The Halfblood War

My long-lost critique partner Liz Colter has published her novel from those dreamy days, and her final project is worth reading. “A sweeping story of love and war, prejudice and acceptance”: The Halfblood War lives up to its tagline.

The Halfblood War rotates between many points of view: Tirren the crown prince of Thiery, Chayan his half-Elven son, brave warrior Shen, invading enemy leader Maradon, wise visiting half-Elf Dashara, Chayan’s Elven mother and the Elven Queen. I really got into all their heads; thus the conflicts become not just a battle of swords, horses and magic, but also passions, compassions and ambitions. Without getting into the mopey POV some over-emotive authors wallow in.

The swords, horses and magic are also superbly done; Ms. Colter seems quite informed about the first two, and the magic neither unbalances the conflict nor detracts from the near-historical realism. The suspense never flags; the outcome is never certain.

At the center of the whirl of conflict is Chayan. Destined to someday rule a country that abhors all things Elven. The ruler, his grandfather, adores him yet remains bitter that an Elf seduced his son and threw the succession into a mess (complex, conflicting emotions!). As the story begins he’s just coming of age, so we seen him more often from the eyes of others. Will he create his own destiny? You’ll see.
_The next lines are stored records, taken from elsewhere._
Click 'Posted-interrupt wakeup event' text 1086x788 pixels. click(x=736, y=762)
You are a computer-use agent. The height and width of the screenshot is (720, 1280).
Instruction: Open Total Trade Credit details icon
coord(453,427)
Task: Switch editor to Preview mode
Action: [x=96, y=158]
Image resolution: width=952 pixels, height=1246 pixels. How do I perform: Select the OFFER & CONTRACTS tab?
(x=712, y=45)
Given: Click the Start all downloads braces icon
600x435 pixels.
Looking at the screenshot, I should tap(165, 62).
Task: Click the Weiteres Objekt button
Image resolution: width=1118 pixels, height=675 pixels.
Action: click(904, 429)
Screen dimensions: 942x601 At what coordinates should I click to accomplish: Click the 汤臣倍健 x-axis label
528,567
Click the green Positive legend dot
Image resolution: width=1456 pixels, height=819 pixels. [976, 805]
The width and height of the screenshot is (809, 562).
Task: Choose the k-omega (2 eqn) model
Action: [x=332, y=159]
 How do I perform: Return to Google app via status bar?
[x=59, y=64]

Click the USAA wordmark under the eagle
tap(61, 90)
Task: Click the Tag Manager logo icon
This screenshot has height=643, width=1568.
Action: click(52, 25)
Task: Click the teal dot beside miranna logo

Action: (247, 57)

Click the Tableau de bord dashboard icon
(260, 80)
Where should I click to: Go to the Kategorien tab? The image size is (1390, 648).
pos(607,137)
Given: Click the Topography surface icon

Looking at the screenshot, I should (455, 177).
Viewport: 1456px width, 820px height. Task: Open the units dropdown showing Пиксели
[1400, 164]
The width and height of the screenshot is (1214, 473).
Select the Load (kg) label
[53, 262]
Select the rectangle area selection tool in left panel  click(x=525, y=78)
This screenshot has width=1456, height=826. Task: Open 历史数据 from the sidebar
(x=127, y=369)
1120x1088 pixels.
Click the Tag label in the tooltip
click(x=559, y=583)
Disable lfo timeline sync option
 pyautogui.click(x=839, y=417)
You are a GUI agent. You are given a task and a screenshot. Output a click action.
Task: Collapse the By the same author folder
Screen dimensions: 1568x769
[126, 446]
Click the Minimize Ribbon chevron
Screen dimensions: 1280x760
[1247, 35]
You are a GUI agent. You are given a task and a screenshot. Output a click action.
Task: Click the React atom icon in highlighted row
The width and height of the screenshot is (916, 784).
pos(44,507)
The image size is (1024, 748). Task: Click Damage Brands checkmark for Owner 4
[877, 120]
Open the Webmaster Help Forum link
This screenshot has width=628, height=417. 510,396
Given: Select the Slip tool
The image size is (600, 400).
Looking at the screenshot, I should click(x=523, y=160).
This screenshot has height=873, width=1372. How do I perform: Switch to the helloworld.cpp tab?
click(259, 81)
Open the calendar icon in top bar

A minor thing that I ruminated over at the end was that there weren’t that many people in this country. Is the human race really at stake, or is there a continent overseas with a lot more people? But again, that’s me overthinking rather than a real problem with the novel.

Another thing that threw me that I can fix for you right now: starting the novel with a half-elf I thought D&D thus human-like Tolkien Elves. These Elves are more like the Fairie of Celtic myth, godlike from another dimension. Sadly, in a culture where Disney outranks Shakespeare, “fairy” evokes Tinkerbell rather than Titania, so “Elf” it must be. But expect high magic.